The government's negotiating position was weakened, the report claimed, by the Department of Health's failure to meet contractual obligations. CSC's contracts could not be cancelled because a legal challenge by the company may well have succeeded, the report claimed.

However, 10 years on CSC has still not delivered the software and "not a single trust has a fully functioning Lorenzo care records system". This failure, the report said, was "extraordinary", while CSC was accused of a "failure to deliver" and "poor performance".

MPs also expressed surprise that the government's estimates of future costs have not taken into account the termination of contracts with another major IT supplier, Fujitsu.

That contract was dissolved in 2008, but the government and the Japanese firm are still in dispute over compensation. The government's legal costs have been £31.5m over the last four years, the report disclosed.

A CSC spokesman claimed three hospitals were already using the Lorenzo system. "Services provided by CSC under the programme reach 500,000 registered NHS users and support 25 million patient records. Three hospital trusts are already successfully running their day-to-day operations using the Lorenzo electronic patient record system. A further six trusts so far have chosen to take the system under the interim agreement signed with the NHS in August 2012."

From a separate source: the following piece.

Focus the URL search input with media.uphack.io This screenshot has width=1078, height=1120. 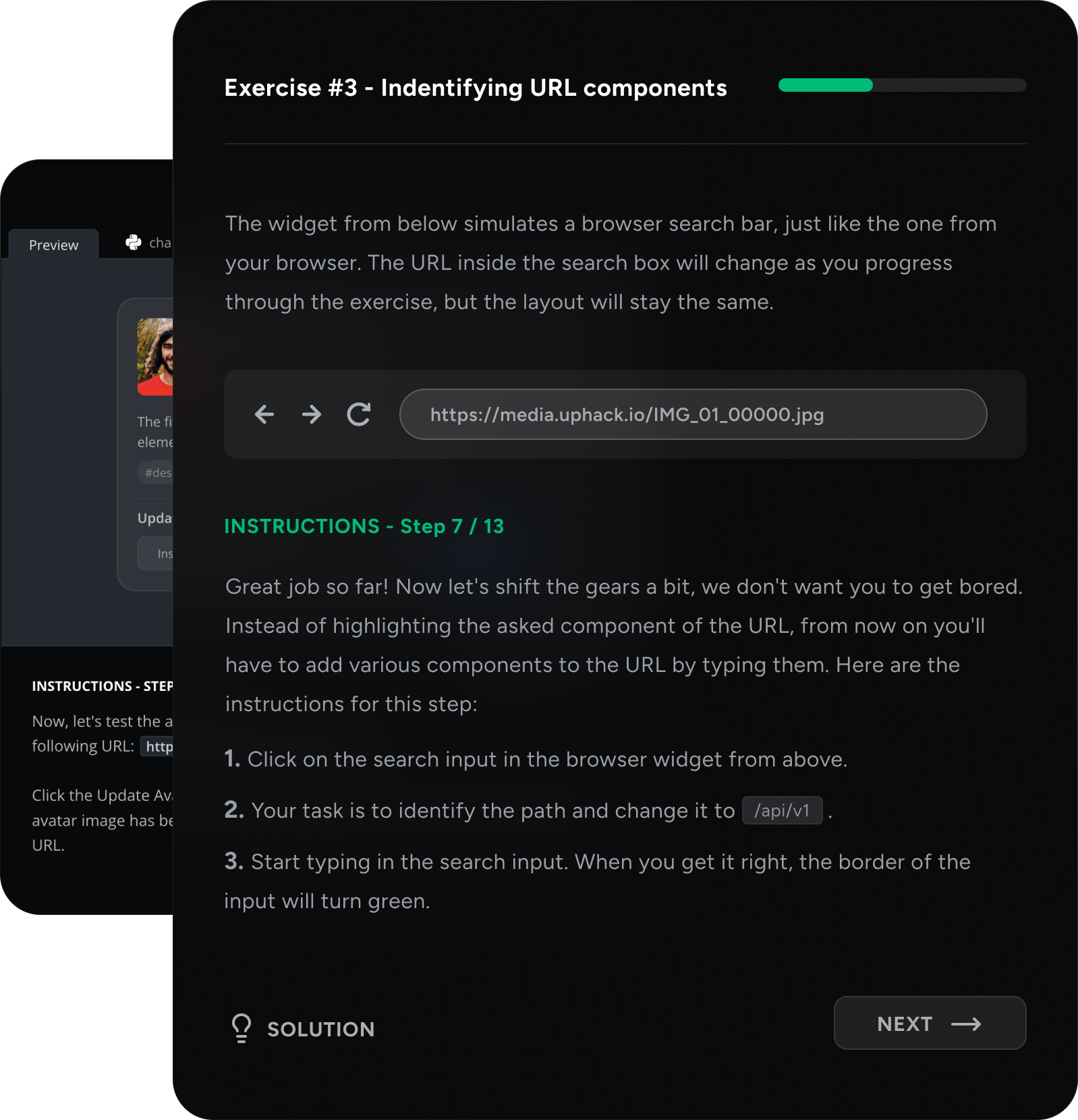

The government was keen to distance itself from the problem.

The health minister, Dan Poulter, said: "We can't let their [Labour's] failure hold patients back from seeing the benefits of the technology revolution that is transforming daily lives all around us. That's why we've set up a £1bn technology fund to help the NHS go paperless by 2018. This is the opposite to Labour's approach where a one-size fits all solution was clunkily imposed from Whitehall."